I've heard of the big-cos having to use bonafide robots for doing manual tasks in a data center like replacing broken drives or swapping tapes etc. I think there is still a bunch of manual tasks to be done.

That said I have no idea. When I worked (many many many many years ago) in a small DC that is perhaps the size of a 2bed apartment we had 4 guys scurrying about doing stuff (hands-on-keyboard, routing cables, replacing hardware etc). This was way before Docker & Kubernetes et al - physical iron and all that. I would assume that in modern DC ops you could run a football field sized DC with less than 10 people due to automation. But that said if part of the actual infrastructure like power or cooling fails, you need to have the right skill-set in place. If the cooler's failed and couldn't just be turned off and on again, we would have been out of luck in my old DC days and would need to call someone in and just hope the servers didn't fry in the meantime. Sounds like a similar deal here.

Smaller operations usually need more manpower.
You don't need many on-site staff. 99% of tasks can be performed remotely.
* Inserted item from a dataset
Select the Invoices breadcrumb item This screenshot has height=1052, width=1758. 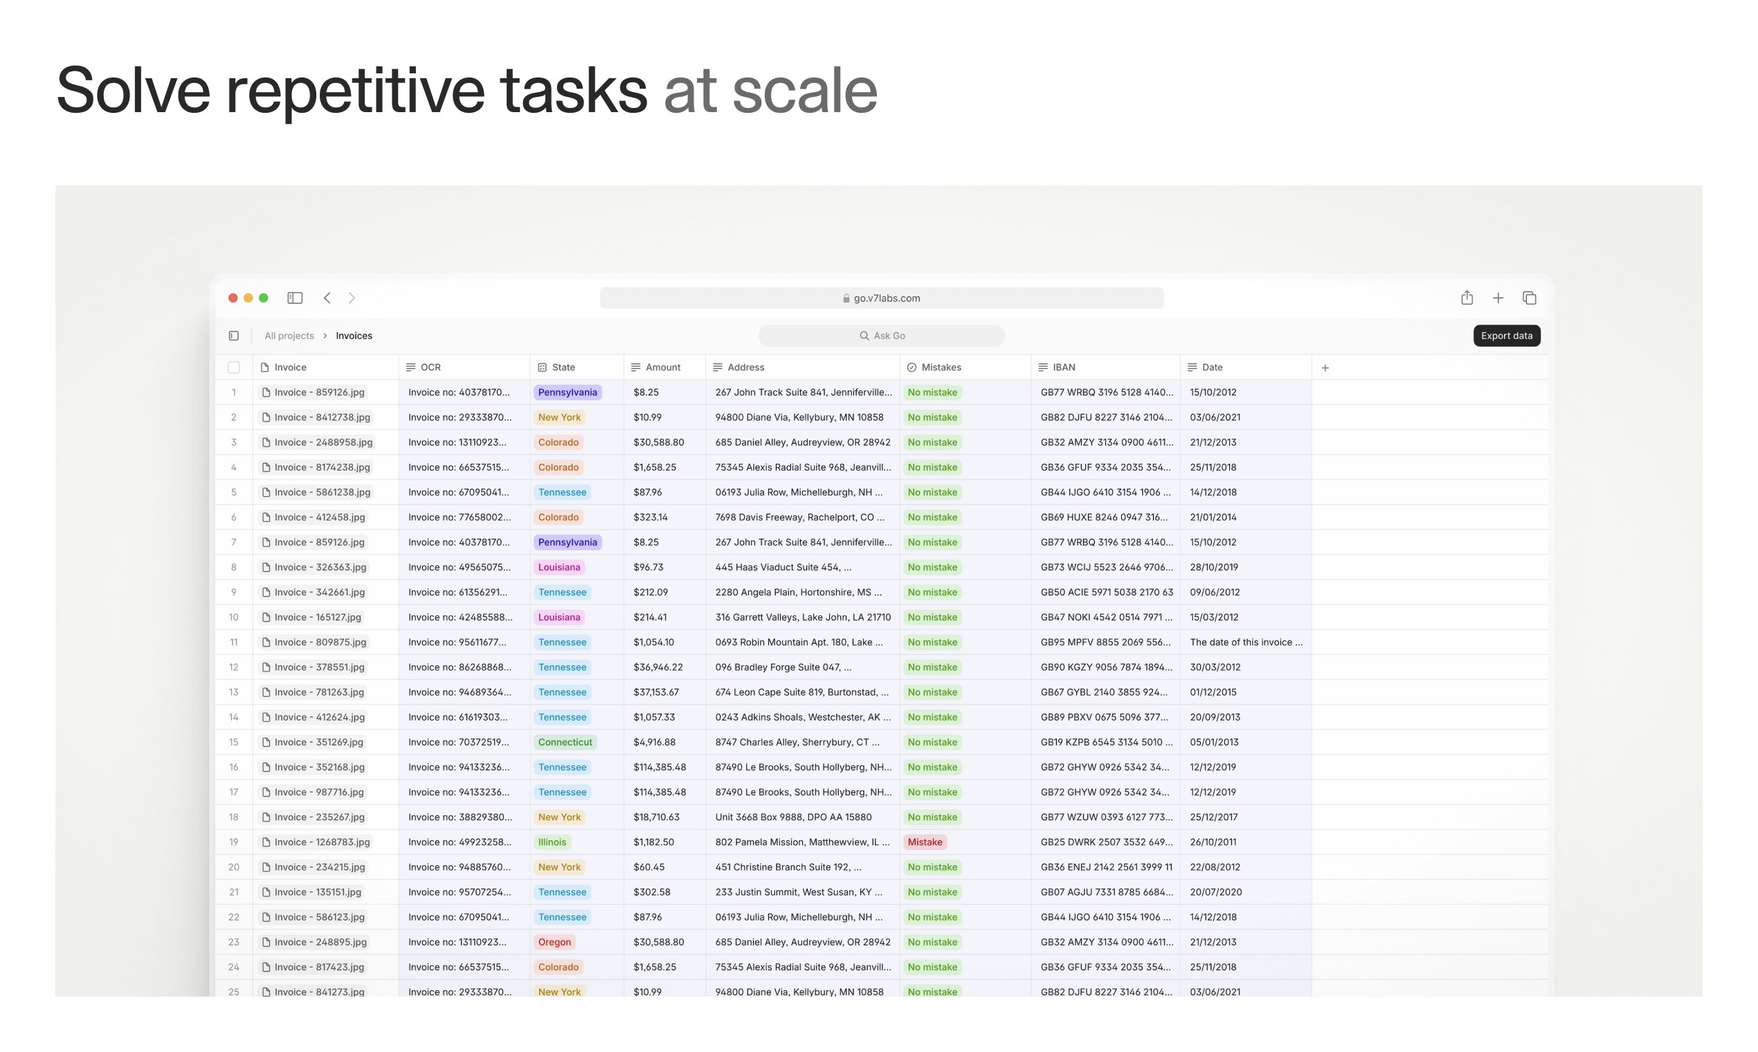(x=354, y=335)
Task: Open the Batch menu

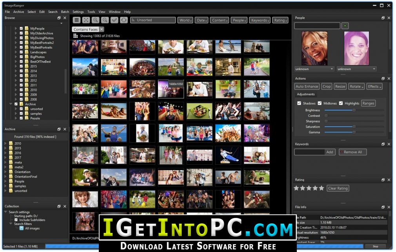Action: click(x=65, y=12)
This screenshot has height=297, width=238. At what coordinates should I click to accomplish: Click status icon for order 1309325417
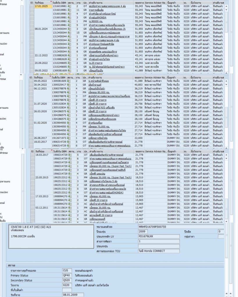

The only ones that can't involve physically moving equipment, which doesn't happen that often. And if you're doing a big build out you can bring in extra staff for the couple of weeks that takes.
Over 10k servers here, a couple dozen locations scattered around the globe. One full time operations person.

They go on site to geographically adjacent DCs and outside that just travel onsite for special projects.